━━━━━ EXTRACTED MATERIAL

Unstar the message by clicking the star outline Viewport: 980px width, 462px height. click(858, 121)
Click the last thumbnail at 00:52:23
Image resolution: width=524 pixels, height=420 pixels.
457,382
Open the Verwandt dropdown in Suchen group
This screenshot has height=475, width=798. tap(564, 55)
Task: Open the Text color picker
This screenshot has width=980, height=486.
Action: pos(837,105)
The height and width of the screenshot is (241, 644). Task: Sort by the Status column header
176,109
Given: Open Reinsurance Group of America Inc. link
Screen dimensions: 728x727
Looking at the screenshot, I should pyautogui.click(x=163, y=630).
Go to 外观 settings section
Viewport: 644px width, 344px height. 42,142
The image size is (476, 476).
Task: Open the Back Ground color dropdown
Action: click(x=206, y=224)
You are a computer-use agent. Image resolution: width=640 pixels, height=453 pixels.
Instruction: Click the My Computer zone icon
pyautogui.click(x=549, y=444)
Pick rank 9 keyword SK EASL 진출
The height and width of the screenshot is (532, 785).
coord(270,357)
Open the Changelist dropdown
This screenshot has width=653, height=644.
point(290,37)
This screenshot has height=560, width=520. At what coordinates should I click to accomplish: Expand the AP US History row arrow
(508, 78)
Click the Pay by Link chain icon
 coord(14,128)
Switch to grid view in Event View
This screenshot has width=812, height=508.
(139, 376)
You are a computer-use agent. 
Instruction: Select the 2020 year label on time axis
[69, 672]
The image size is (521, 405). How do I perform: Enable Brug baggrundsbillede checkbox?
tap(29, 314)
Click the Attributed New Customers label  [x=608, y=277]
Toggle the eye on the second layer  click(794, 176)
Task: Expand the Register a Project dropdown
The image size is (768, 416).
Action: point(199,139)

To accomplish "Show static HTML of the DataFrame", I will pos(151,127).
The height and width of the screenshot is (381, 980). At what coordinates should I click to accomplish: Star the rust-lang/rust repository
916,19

━━━━━━━━━━

- [ACTIVITY]:
Copy each line above where "agent" appears.

- [SOLUTION TO THE PROBLEM]:
You are a computer-use agent. Image resolution: width=640 pixels, height=453 pixels.
You are a computer-use agent. 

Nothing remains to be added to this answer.